= Fred Rimmer =

British musician

Frederick William Rimmer CBE FRSE FRCO FRSAMD (21 February 1914 - 3 July 1998) was a 20th-century British musician who served as the Gardiner Professor of Music at Glasgow University from 1966 to 1980 and for the same time period was Director of Scottish Opera. He also founded the Scottish Music Archive. Friends and colleagues generally knew him as Fred Rimmer.

==Life==
Rimmer was born in Liverpool on 21 February 1914, the son of William Rimmer and his wife, Amy Graham McMillan. He was educated at Quarry Bank High School in Liverpool.

He studied music at Durham University graduating BMus in 1939. In the Second World War he served in the 11th battalion Lancashire Fusiliers in the Middle East, and rising to the rank of major. After the war he did further postgraduate study at Selwyn College, Cambridge gaining a further BA in 1948 and MA in 1954. Whilst studying he was also senior lecturer in music at Homerton College, Cambridge.

In 1951 he went to Glasgow University as Cramb Lecturer in Music.
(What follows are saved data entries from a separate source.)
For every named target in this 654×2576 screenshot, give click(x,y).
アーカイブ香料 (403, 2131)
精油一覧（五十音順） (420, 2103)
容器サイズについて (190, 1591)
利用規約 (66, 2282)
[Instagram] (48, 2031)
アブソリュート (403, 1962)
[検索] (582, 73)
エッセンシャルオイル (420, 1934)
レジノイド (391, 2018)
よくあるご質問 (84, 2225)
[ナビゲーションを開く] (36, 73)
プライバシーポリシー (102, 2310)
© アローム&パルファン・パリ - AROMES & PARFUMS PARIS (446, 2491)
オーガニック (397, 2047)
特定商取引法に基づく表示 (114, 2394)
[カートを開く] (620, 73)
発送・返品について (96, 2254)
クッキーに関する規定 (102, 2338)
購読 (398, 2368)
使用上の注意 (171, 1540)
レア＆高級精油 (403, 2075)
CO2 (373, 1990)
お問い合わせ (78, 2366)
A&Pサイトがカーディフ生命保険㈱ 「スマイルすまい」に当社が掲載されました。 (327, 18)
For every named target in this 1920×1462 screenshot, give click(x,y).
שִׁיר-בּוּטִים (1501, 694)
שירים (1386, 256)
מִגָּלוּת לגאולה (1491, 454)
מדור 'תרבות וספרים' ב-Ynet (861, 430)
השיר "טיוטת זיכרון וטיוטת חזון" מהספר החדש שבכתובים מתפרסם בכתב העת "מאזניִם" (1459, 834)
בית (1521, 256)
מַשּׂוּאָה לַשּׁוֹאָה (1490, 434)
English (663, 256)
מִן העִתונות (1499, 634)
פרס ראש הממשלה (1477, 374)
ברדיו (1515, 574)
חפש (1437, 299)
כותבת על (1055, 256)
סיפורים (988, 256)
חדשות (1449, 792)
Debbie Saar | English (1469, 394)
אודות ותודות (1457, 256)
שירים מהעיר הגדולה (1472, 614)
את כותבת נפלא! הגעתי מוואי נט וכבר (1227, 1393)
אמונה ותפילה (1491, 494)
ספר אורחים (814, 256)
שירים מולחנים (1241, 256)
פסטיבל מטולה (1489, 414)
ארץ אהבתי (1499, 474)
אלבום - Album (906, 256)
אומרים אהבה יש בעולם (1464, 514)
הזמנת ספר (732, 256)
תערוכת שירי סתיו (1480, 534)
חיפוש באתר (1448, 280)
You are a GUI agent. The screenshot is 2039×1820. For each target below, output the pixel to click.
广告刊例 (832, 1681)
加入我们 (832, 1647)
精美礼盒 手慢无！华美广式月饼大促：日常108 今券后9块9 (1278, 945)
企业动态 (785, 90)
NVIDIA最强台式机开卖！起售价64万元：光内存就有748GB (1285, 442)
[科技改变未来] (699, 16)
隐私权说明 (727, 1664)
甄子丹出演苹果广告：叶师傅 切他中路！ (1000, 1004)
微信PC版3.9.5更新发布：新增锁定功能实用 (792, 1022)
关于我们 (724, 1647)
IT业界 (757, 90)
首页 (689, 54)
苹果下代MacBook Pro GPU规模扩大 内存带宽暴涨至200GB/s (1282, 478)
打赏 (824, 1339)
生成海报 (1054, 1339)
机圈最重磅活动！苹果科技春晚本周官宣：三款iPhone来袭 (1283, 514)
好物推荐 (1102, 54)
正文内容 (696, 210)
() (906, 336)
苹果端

He became official organist to the university in 1954 and was promoted to senior lecturer in 1956. In 1966 he succeeded Prof Robin Orr as Gardiner Professor of Music at Glasgow and held this position until retiral in 1980.

In the 1980 Birthday Honours Queen Elizabeth II appointed him a Commander of the Order of the British Empire (CBE).

In 1996 (aged 82, and one of the oldest admissions) he was elected a Fellow of the Royal Society of Edinburgh. His proposers were Robert Alex Rankin, Walter Douglas Munn, Ian Naismith Sneddon, Philip Ledger and Sir Alexander Gibson.

He died on 3 July 1998.

==Family==

In 1941 he married Joan Doreen Graham.